Group wants wolves restored in Colorado
ASPEN, Colo. – An environmental group wants to see wolves back in Colorado.
WildEarth Guardians of Sante Fe, N.M., has filed papers with the U.S. Fish and Wildlife Service calling for wolf reintroduction in four Colorado areas. After being exterminated throughout the West decades ago, wolves have been reintroduced to Montana, Wyoming and Idaho.
WildEarth Guardians believes Colorado should come next. The group argues that wolves would help thin overpopulated elk herds, which would then lead to more young aspen trees.
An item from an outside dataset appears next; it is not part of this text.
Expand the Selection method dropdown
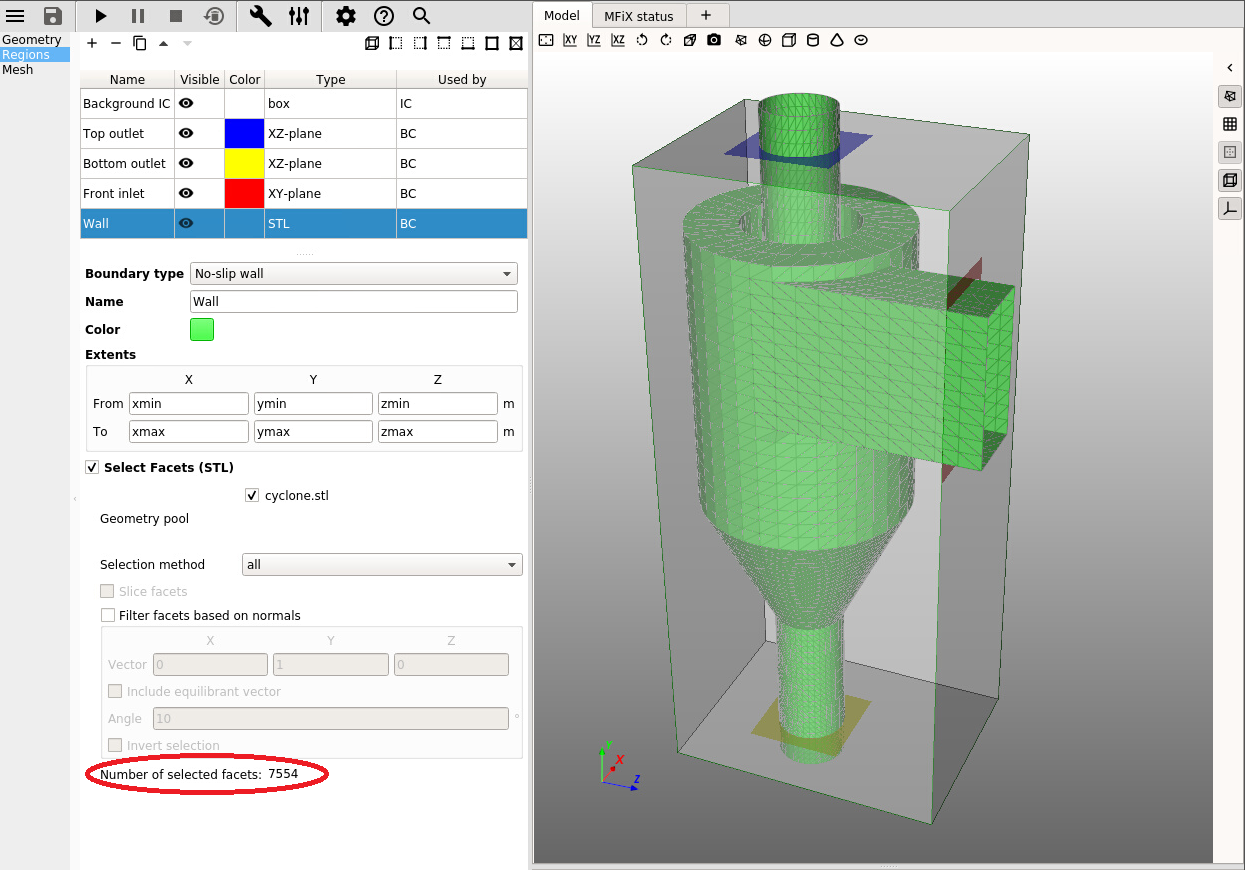 point(382,564)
“We believe that the Southern Rockies needs wolves, and wolves definitely need the Southern Rockies,” said Rob Edward, carnivore recovery director for the group.
The group’s proposal identifies four Colorado areas for wolf reintroduction – the Flat Tops north of Glenwood Springs, the Grand Mesa-Uncompahgre-Gunnison national forests near Pitkin County’s western border, the San Juan Mountains and Wemenuche Wilderness in southwestern Colorado, and southern Colorado’s Vermejo Park Ranch and Carson National Forest.
A Fish and Wildlife spokeswoman in Denver said she had not heard about the petition, but that the agency stands by its recovery plan, which limits restoring wolves to Wyoming, Idaho and Montana.